# Start of PASSAGE TO READ

MobileNets:Efficient Convolutional Neural Networks for Mobile Vision Application

MobileNets are based on streamlined architecture that uses depthwise separable convolutions to build light weight deep neural networks. In this paper, author introudce two global hyper parameters that efficiently trade off between latency and accuracy

Introduction

Convolutional neural networks have become ubiquitous in computer vision after AlexNet became famous by winning the ImageNet Challenge: ILSVRC 2012. The general trend of the neural network ever since was to make deeper and more complicated networks to achieve higher accuracy. However, these advances to improve accuracy had a trade off of having higher computational complexity. In real world applications, such as robotics, self-driving car and augmented reality, the recongintion tasks need to be carried out in a timely fashion of computiation.

In this paper author discribes an efficinet network architecture and a set of two hyper-parameters in order to build very small, low latency models that can be easily matched to the design requirement for mobile and embedded vision applications.

# End of PASSAGE TO READ
# Start of DATA ENTRIES

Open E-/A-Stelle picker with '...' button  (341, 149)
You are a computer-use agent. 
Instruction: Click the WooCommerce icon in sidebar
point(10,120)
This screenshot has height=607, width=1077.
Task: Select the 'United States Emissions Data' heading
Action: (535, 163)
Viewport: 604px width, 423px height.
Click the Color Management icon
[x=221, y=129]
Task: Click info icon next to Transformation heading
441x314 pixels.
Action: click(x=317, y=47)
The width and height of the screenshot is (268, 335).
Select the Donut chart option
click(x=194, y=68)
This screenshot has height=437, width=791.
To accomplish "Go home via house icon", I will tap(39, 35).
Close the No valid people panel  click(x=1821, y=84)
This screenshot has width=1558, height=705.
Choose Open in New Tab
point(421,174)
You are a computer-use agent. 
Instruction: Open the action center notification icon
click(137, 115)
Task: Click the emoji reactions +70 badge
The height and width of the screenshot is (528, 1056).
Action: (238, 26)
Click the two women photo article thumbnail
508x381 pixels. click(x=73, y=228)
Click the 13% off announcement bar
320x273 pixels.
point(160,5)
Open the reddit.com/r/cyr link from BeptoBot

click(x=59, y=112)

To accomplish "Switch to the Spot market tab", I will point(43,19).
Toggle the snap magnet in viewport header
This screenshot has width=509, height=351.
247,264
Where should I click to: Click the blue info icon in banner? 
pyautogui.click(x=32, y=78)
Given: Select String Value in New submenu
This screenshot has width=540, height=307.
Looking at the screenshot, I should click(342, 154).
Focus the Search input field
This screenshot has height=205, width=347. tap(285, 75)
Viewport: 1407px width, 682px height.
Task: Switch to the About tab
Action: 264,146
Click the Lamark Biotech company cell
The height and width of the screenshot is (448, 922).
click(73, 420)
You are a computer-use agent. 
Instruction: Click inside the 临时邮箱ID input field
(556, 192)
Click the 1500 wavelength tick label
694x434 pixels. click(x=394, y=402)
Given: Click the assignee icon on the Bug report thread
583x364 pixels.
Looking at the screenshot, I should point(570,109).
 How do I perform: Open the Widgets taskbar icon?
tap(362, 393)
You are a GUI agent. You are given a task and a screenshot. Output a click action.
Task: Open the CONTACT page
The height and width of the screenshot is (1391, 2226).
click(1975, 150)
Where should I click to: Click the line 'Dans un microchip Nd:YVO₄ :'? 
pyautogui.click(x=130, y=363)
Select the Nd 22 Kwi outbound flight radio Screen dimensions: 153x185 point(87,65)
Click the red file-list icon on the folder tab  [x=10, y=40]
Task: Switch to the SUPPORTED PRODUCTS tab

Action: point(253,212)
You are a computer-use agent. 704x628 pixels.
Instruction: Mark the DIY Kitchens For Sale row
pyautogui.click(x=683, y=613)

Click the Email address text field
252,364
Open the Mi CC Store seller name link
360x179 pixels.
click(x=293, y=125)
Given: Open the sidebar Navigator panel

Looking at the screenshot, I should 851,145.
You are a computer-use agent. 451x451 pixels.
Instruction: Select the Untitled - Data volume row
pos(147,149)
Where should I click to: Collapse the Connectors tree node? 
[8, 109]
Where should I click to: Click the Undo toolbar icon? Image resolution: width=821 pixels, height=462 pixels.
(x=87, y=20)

# End of DATA ENTRIES

**GIVEN EXERCISE 1**
Reproduce the passage of the MobileNets summary from "Introduction" up to and including "embedded vision applications.", word for word.
**GIVEN EXERCISE 2**
Transcribe the listing word for word, from its first line up to and including the line containing "Action: click(x=317, y=47)".

**COMPLETE RESPONSE 1**
Introduction

Convolutional neural networks have become ubiquitous in computer vision after AlexNet became famous by winning the ImageNet Challenge: ILSVRC 2012. The general trend of the neural network ever since was to make deeper and more complicated networks to achieve higher accuracy. However, these advances to improve accuracy had a trade off of having higher computational complexity. In real world applications, such as robotics, self-driving car and augmented reality, the recongintion tasks need to be carried out in a timely fashion of computiation.

In this paper author discribes an efficinet network architecture and a set of two hyper-parameters in order to build very small, low latency models that can be easily matched to the design requirement for mobile and embedded vision applications.

**COMPLETE RESPONSE 2**
Open E-/A-Stelle picker with '...' button  (341, 149)
You are a computer-use agent. 
Instruction: Click the WooCommerce icon in sidebar
point(10,120)
This screenshot has height=607, width=1077.
Task: Select the 'United States Emissions Data' heading
Action: (535, 163)
Viewport: 604px width, 423px height.
Click the Color Management icon
[x=221, y=129]
Task: Click info icon next to Transformation heading
441x314 pixels.
Action: click(x=317, y=47)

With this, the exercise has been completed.